Along with Charleston Library Society, we are excited to welcome USC Emeritus and acclaimed historian Don H. Doyle for the second of two Civil War-focused programs this fall.
Following the success of The Cause of All Nations, Doyle has just released his latest book The Age of Reconstruction, a sweeping history of how the Union’s victory in the American Civil War and Lincoln’s assassination sparked an international chain reaction that inspired democratic reforms, revolutions, and emancipation movements across Europe and Latin America.
If you are unable to attend the event, but would like to purchase one or more signed copies, please visit Buxton Books here.
Ticketing Information Listed Below:
CLS Member: $10
General Admission: $!5
To purchase your tickets, please click here.
About the Book:
The Age of Reconstruction looks beyond post-Civil War America—in this international history of Reconstruction, Don Doyle chronicles the world events inspired by the Civil War. Between 1865 and 1870, France withdrew from Mexico, Russia sold Alaska to the United States, and Britain proclaimed the new state of Canada.
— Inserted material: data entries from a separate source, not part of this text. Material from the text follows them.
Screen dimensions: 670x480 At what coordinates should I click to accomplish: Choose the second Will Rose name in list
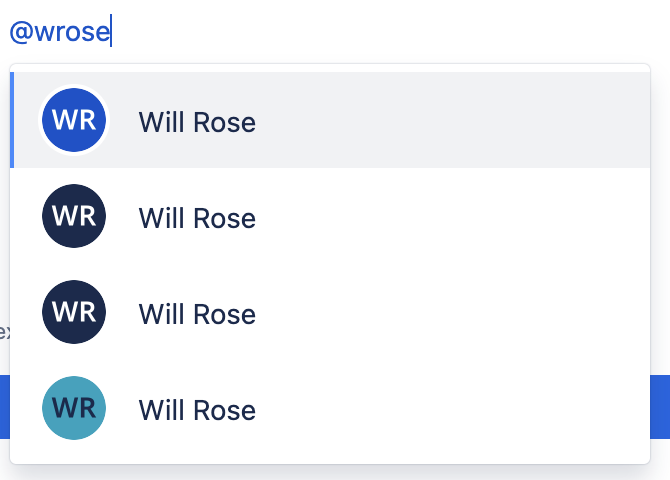tap(197, 218)
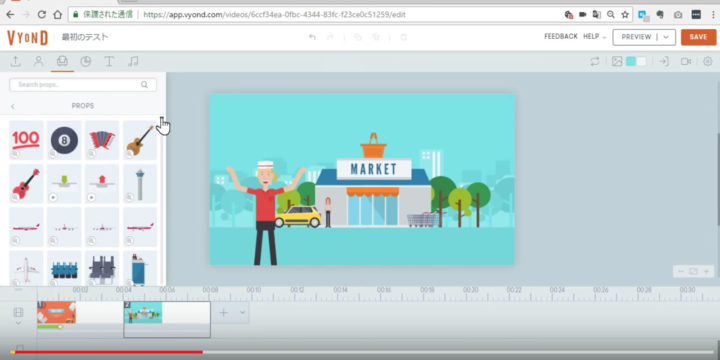720x360 pixels.
Task: Open the Characters library icon
Action: (x=39, y=62)
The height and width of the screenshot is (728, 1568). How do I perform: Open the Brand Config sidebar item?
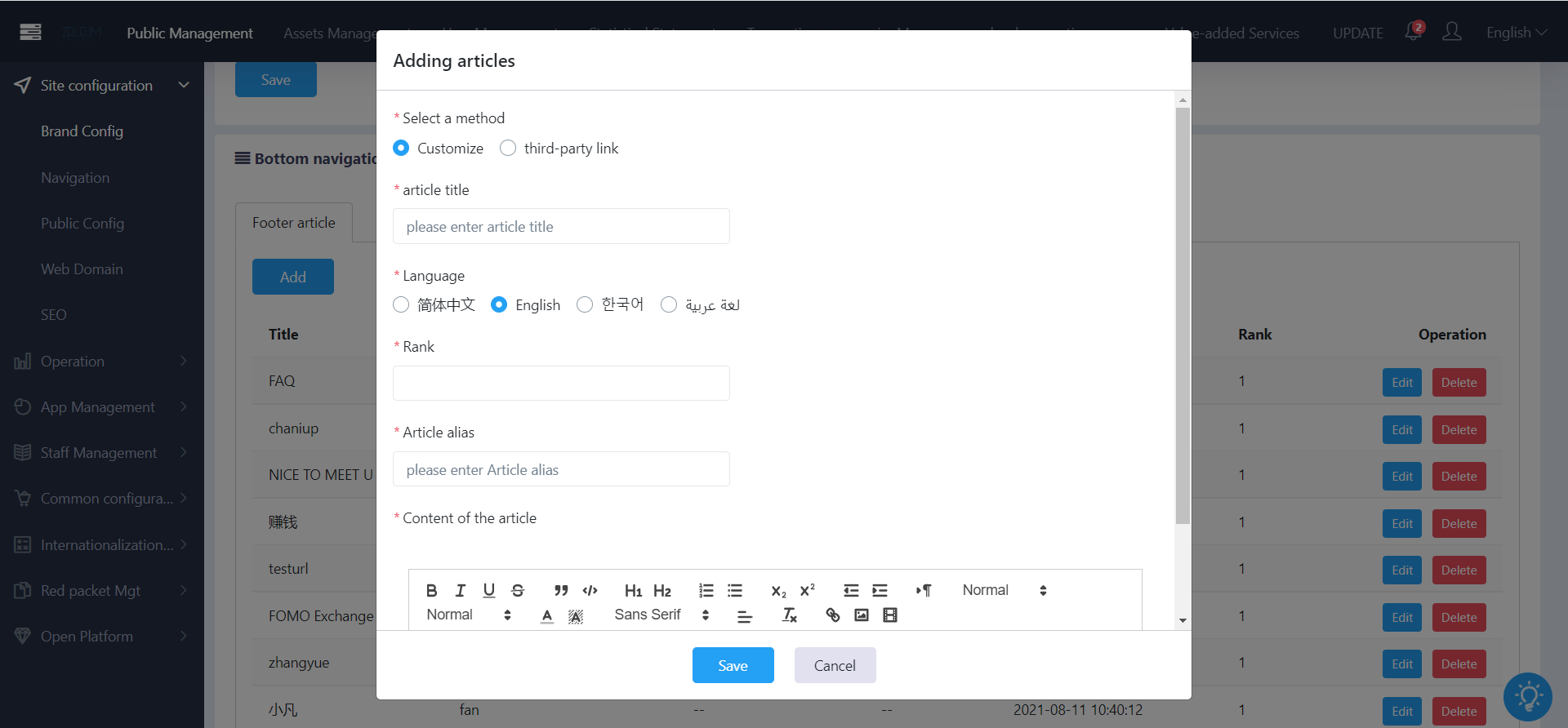click(x=82, y=131)
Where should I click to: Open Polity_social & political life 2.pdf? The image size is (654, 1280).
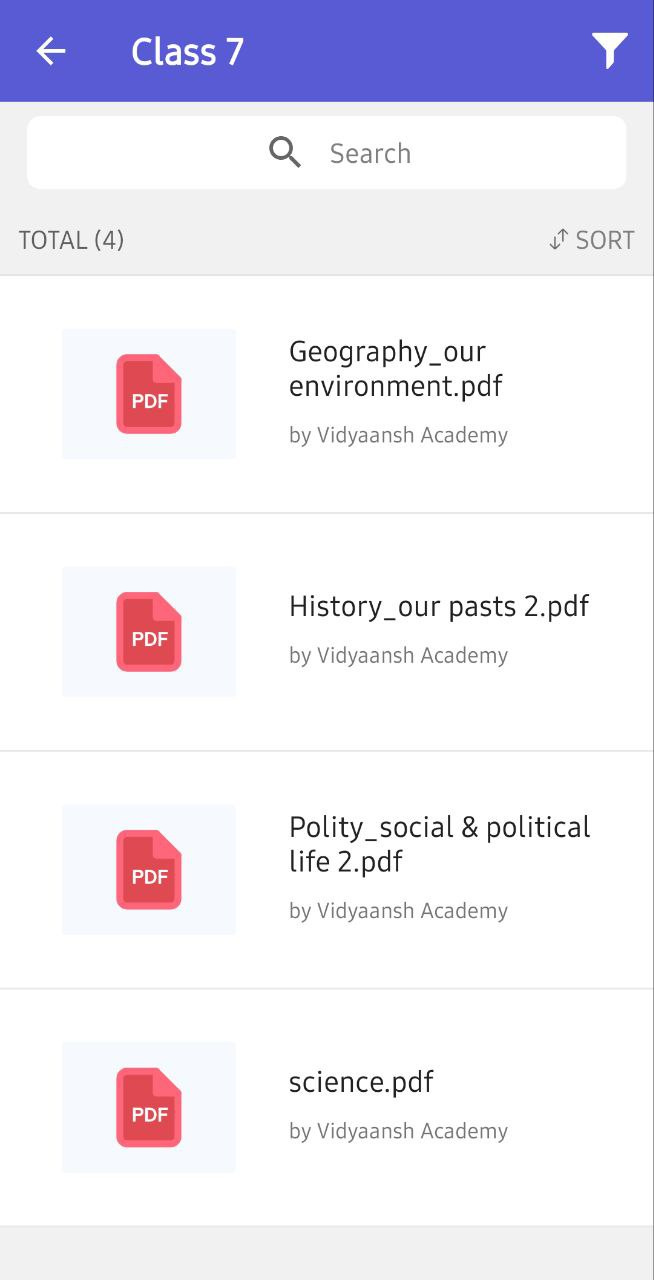[439, 844]
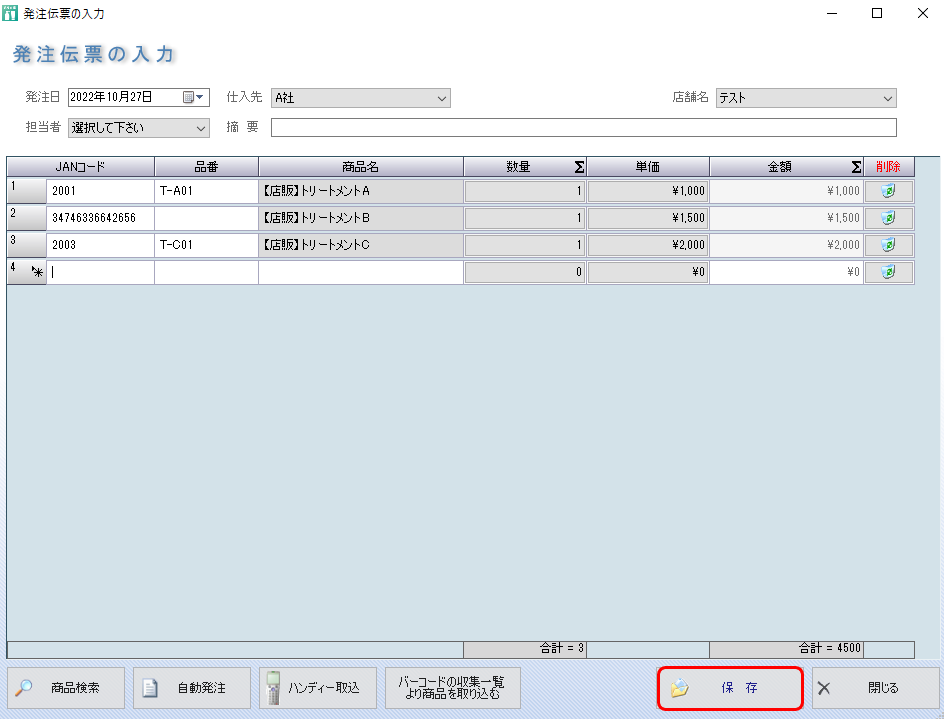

British workers demanded more voting rights, Spain toppled Queen Isabella II and ended slavery in its Caribbean colonies, Cubans rose against Spanish rule, France overthrew Napoleon III, and the kingdom of Pope Pius IX fell before the Italian Risorgimento. Some European liberals, including Victor Hugo and Giuseppe Mazzini, even called for a “United States of Europe.” Yet for all its achievements and optimism, this “new birth of freedom” was short-lived. By the 1890s, Reconstruction had been undone in the United States and abroad, and America had become an exclusionary democracy based on white supremacy—and a very different kind of model to the world.
At home and abroad, America’s Reconstruction was, as W.E.B. Du Bois wrote, “the greatest and most important step toward world democracy of all men of all races ever taken in the modern world.” The Age of Reconstruction is a bracing history of a remarkable period when democracy, having survived the great test of the Civil War, was ascendant around the Atlantic world.
About Don Doyle:
Before this most recent installment, Don H. Doyle authored of The Cause of All Nations: An International History of the American Civil War, Nations Divided: America, Italy, and the Southern Question (2002), Faulkner’s County: The Historical Roots of Yoknapatawpha (2000). He spent most of his career teaching at the University of Michigan (Dearborn), Vanderbilt, and the University of South Carolina where he is a professor emeritus of history. In 2018 he served as a Fulbright Specialist at the University of Toulouse and the Sorbonne in France. Additionally, Doyle has taught abroad in Italy, England, and Brazil. He is now retired and lives in Folly Beach, South Carolina.